On Wednesday, June 25, 2003, at 8:44AM, John McDermott wrote:
I have thought a bit about that, too. I am interested in both start
and stop triggers. Here is what I have been thinking. Maybe it is
flawed:
Given
F(S) - Start trigger filter string
F(P) - Stop trigger filter string
F(U) - User specified filter string
F'(P) - Filter string catching all packets except those matched by the
stop trigger F(P)
Tell pcap to capture grabbing one packet at a time using filter F(S).
When a packet is found, switch pcap filter to F'(P) or F(U) if no
F'(P).
Unfortunately, if you change the libpcap filter, you might lose packets
- in at least some systems where BPF filtering is done in the kernel,
the act of changing the filter causes any packets not yet read from the
BPF device to be discarded, as they might not match the new filter.
Recent versions of libpcap on Linux, where changing the kernel BPF
filter *doesn't* cause packets to be discarded, do the discarding
themselves; because you can't specify a filter when opening a live
capture, the initial filter matches all packets, and you thus run the
risk of seeing, at the beginning of a capture, packets that don't match
the filter. (Yes, people *have* complained about that, which is why we
put that discarding stuff in. Yes, there should arguably be a routine
to open a capture *and* specify an initial filter.)
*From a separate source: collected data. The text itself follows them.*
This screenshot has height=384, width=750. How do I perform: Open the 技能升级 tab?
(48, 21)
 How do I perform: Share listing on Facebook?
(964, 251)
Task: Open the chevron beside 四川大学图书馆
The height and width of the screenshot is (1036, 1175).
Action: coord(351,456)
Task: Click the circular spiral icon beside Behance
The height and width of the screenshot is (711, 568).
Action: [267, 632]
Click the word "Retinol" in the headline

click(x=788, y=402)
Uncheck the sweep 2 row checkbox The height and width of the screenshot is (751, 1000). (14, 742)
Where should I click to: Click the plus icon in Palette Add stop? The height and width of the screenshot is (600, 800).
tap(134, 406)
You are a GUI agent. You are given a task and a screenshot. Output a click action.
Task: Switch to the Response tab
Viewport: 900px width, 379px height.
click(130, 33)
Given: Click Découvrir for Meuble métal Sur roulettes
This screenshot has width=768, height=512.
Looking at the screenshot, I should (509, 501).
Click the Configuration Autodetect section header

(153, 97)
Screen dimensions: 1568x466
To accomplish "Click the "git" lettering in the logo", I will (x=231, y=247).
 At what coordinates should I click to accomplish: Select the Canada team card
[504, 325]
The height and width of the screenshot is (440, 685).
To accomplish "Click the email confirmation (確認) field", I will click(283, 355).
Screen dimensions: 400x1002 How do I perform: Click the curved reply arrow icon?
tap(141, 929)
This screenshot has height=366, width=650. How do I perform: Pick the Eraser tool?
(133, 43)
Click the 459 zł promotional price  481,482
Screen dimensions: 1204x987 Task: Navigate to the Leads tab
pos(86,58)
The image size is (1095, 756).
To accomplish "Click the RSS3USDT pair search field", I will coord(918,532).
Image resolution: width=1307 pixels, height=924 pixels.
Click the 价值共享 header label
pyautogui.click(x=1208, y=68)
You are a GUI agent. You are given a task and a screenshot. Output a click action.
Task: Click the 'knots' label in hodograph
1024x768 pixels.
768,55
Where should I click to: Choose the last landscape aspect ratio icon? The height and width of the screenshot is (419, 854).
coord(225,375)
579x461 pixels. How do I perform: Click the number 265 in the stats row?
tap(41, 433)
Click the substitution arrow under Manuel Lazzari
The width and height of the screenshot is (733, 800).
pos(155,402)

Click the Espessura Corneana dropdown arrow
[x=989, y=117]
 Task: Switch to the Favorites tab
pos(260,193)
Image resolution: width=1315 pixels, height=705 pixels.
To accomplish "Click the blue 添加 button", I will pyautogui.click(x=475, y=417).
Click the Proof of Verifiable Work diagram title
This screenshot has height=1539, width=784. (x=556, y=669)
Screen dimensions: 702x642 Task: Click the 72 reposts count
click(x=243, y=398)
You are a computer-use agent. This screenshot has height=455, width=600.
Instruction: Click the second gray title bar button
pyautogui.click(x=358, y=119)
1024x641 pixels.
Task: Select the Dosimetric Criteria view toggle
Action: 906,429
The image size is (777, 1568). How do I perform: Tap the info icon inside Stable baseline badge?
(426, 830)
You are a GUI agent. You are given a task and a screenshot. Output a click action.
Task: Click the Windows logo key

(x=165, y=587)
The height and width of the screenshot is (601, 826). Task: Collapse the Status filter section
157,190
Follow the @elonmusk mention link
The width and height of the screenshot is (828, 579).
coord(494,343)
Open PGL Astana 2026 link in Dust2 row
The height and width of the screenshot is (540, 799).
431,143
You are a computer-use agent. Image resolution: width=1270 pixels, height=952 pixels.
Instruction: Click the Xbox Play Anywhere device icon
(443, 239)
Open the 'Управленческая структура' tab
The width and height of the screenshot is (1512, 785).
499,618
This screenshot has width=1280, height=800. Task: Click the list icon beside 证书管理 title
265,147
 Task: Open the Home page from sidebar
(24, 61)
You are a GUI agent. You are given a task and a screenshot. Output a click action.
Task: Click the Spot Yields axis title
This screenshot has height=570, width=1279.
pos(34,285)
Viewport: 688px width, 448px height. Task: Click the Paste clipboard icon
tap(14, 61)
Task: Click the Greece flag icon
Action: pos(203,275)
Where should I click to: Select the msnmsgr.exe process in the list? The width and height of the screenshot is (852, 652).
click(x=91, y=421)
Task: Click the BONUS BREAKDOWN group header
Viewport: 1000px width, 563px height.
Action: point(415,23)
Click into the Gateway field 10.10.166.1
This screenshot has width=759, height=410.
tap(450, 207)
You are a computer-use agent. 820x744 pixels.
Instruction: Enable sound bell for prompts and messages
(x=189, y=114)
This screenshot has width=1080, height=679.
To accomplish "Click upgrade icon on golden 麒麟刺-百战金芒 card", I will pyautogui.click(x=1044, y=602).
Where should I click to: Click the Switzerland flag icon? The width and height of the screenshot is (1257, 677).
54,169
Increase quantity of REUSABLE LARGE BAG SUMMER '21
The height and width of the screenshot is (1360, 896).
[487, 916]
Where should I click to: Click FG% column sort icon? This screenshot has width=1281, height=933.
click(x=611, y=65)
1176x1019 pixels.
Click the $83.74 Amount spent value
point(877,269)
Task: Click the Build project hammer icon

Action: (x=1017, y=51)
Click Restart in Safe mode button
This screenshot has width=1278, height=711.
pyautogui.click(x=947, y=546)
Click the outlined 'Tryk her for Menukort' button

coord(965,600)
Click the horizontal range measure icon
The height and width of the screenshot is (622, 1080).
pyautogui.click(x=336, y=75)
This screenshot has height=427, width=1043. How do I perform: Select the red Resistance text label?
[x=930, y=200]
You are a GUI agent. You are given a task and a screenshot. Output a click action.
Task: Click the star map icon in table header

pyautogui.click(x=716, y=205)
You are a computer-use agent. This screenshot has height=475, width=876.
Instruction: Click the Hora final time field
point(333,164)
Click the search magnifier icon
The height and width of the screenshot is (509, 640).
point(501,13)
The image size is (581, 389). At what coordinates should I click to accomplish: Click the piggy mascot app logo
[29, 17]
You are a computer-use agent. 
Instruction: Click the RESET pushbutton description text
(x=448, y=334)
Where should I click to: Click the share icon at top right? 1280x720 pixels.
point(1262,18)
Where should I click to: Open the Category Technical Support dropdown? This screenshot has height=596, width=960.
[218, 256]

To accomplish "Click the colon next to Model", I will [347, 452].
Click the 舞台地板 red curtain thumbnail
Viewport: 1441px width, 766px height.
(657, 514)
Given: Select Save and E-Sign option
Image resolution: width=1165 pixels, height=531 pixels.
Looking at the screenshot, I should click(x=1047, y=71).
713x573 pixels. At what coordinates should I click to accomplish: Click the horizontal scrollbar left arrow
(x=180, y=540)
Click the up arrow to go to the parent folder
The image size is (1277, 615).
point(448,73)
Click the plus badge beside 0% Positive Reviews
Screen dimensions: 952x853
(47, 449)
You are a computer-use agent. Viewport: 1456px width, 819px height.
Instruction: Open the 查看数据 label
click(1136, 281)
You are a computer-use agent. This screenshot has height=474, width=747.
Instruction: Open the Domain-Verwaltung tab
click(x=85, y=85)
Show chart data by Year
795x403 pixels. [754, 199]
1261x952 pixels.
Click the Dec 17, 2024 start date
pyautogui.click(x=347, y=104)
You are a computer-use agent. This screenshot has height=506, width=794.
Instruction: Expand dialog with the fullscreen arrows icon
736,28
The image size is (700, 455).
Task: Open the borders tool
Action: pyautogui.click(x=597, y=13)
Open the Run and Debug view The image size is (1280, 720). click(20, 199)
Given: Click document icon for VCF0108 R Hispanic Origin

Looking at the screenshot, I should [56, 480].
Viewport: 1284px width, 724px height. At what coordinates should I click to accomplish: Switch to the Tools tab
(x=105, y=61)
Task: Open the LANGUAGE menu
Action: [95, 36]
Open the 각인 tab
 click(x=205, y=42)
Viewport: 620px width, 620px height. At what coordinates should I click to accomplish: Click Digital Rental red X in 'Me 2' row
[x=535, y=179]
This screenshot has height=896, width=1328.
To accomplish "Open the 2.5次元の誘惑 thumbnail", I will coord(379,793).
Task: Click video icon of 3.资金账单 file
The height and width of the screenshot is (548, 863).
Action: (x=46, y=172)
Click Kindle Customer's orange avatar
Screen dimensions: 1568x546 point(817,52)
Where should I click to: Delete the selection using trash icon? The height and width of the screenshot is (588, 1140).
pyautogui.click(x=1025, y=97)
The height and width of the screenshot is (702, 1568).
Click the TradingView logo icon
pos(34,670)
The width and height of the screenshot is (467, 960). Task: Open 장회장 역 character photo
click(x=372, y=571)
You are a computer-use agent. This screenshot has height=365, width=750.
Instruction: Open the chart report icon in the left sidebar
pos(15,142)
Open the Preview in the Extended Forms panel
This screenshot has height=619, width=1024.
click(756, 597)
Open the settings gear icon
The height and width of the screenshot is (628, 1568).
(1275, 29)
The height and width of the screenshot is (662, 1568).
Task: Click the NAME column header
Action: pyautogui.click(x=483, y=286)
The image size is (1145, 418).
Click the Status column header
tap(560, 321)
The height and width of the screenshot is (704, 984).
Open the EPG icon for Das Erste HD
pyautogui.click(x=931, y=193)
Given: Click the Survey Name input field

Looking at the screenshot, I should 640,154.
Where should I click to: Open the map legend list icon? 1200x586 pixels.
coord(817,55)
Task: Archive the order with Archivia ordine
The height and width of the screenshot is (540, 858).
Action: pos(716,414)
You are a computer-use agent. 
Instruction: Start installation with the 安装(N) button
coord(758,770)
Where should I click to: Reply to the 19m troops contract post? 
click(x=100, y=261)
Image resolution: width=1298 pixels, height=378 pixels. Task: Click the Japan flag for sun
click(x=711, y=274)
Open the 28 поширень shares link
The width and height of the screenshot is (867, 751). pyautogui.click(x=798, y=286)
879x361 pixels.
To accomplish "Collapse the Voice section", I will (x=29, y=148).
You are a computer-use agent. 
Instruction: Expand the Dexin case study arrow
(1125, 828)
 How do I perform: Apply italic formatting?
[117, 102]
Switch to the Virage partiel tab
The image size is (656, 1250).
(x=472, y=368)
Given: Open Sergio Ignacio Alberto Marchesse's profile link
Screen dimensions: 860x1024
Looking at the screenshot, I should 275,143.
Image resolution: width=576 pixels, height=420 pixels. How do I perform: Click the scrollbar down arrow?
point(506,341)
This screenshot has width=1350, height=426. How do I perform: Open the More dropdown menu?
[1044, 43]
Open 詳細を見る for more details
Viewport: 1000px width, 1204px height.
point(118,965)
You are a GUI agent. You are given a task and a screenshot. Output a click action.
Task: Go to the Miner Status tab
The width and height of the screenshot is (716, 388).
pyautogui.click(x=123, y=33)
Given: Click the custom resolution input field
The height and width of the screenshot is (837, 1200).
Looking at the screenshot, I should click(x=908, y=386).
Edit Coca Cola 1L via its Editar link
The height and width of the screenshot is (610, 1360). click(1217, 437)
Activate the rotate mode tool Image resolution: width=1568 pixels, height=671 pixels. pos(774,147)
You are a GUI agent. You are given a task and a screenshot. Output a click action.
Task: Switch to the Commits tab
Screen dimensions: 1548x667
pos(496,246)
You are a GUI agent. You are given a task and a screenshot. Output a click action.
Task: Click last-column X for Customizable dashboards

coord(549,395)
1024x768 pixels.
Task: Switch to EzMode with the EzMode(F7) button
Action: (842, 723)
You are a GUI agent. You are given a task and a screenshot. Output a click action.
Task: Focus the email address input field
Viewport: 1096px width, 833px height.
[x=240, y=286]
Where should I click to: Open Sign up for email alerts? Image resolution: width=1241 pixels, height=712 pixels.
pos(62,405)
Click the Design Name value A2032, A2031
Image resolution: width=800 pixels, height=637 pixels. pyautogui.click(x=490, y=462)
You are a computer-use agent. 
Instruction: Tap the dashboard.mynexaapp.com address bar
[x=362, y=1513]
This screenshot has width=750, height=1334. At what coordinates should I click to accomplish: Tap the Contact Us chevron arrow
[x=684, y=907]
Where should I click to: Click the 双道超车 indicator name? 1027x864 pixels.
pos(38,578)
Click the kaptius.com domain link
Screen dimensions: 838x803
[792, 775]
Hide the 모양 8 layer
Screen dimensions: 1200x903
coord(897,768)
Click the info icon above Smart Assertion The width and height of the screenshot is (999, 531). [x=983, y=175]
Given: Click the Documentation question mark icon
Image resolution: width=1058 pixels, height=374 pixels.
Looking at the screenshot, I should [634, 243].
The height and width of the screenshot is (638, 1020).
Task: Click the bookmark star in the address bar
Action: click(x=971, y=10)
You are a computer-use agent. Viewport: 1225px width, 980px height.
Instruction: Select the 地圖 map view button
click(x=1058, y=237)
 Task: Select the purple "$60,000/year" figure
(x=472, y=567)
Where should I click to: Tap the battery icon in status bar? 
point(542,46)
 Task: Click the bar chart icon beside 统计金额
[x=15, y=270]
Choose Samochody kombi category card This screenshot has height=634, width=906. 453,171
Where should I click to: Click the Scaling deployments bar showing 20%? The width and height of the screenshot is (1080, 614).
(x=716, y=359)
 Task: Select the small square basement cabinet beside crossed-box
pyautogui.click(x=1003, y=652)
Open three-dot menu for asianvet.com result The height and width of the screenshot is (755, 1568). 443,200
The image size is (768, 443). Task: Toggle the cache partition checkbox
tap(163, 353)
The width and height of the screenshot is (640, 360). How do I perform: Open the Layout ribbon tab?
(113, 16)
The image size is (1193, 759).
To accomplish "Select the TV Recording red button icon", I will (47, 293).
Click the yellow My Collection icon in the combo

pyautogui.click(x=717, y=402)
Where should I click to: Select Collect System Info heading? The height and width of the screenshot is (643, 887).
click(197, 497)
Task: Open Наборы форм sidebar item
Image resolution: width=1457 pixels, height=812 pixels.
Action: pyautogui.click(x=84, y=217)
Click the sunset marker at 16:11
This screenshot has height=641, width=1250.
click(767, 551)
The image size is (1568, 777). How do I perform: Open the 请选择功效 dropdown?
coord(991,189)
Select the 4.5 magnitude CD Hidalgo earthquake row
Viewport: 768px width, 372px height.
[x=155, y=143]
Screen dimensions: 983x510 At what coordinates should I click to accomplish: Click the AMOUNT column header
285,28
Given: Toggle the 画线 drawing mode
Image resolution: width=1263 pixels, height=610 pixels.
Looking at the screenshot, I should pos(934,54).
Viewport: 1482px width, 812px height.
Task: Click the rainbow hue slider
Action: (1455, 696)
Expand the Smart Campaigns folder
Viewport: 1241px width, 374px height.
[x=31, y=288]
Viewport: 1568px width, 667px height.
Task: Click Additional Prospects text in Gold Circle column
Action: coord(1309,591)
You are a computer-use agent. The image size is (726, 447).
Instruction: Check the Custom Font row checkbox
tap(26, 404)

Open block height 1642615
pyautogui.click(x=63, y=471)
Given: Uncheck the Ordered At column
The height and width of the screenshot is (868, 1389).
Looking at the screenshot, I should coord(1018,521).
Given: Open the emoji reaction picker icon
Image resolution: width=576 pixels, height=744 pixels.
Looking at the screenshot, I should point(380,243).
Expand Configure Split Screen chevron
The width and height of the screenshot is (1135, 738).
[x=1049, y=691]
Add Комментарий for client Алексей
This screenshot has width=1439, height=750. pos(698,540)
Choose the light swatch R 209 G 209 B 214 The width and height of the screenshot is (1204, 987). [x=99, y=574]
if using stop filter, when a packet is discarded by pcap, it must have
matched F(P), so stop capturing.
If a packet is discarded by pcap, you won't see it, so you won't know
when to stop capturing.
This means that using a Stop trigger prohibits use of user specified
pcap filters F(U) which may be an unreasonable restriction.
See my other mail. The filter to use if a stop capture is in effect is
F(U) || F(P)
and you then have to check each packet to see if it matched F(U) (if
not, discard it) or F(P) (if so, stop capturing).
In my Ideal World (tm) libpcap would have start and stop triggers
built in.
In my ideal world, the kernel capture mechanisms that support BPF
filtering would have start and stop triggers built in, so you don't
have to copy packets to userland if the start filter hasn't been
matched yet, and, once the capture has started, you can avoid copying
to userland packets that match the stop filter but not the capture
filter.
Fortunately, most kernel packet capture mechanisms that support BPF
filtering are open-source and you can modify them ({Free,Net,Open}BSD,
Linux, WinPcap). The ones you can't are Mac OS X, where you could I
guess run a Darwin kernel (if Apple doesn't eventually pick up the BSD
changes), and AIX, where you're probably out of luck given that the BPF
in AIX is undocumented and appears not to be all that well supported.